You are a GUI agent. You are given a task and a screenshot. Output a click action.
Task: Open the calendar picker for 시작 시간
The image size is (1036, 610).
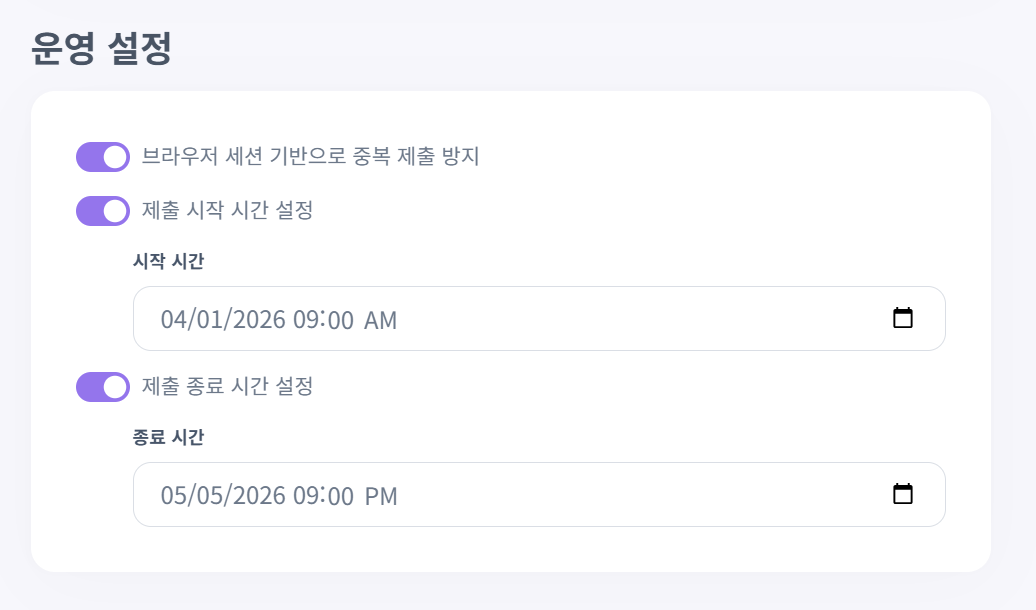click(x=902, y=318)
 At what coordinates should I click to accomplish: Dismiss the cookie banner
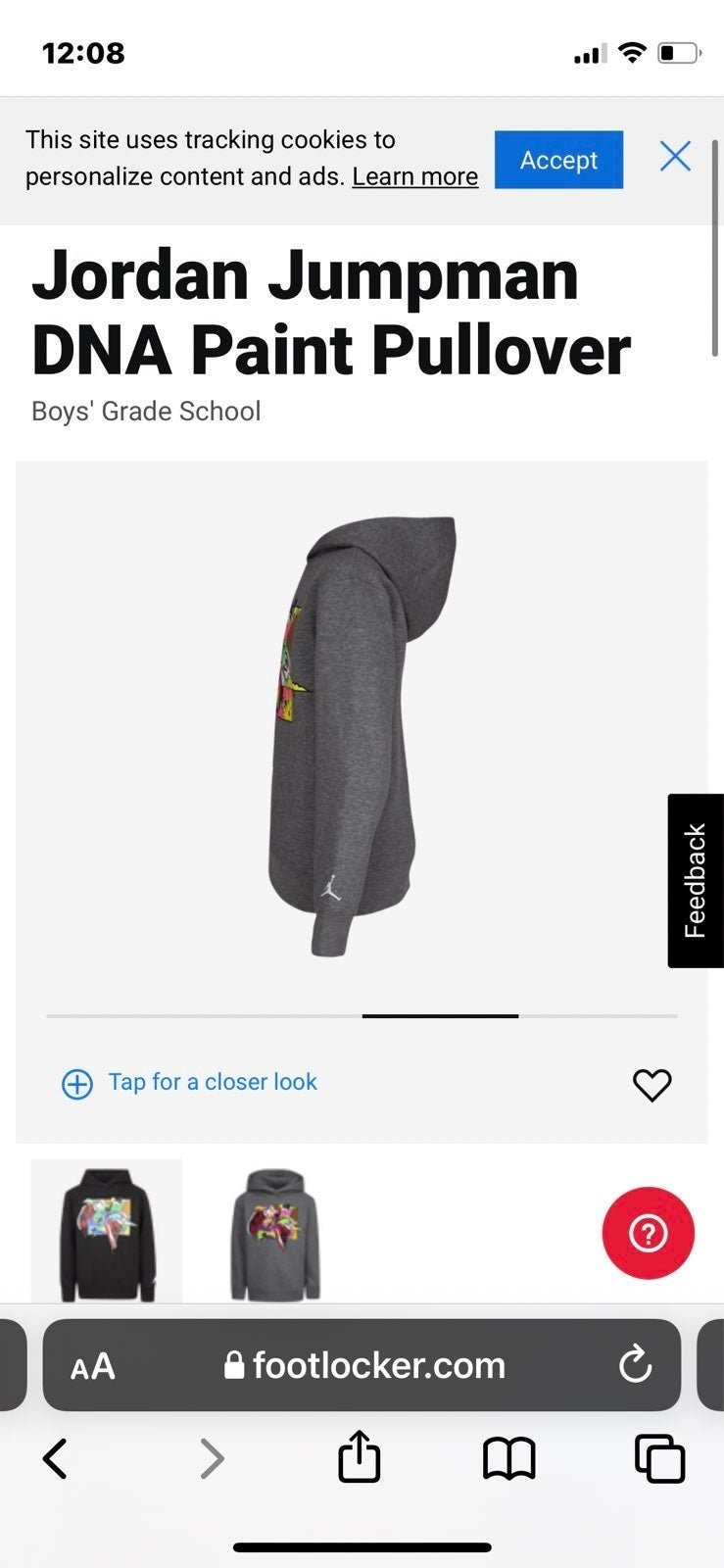pos(675,157)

──────────────────────────────

Task description:
Copy all of the material above word for word, leaving out the pictures.

In response:
You are a GUI agent. You are given a task and a screenshot. Output a click action.
Task: Open the calendar picker for 시작 시간
The image size is (1036, 610).
click(x=902, y=318)
 At what coordinates should I click to accomplish: Dismiss the cookie banner
pos(675,157)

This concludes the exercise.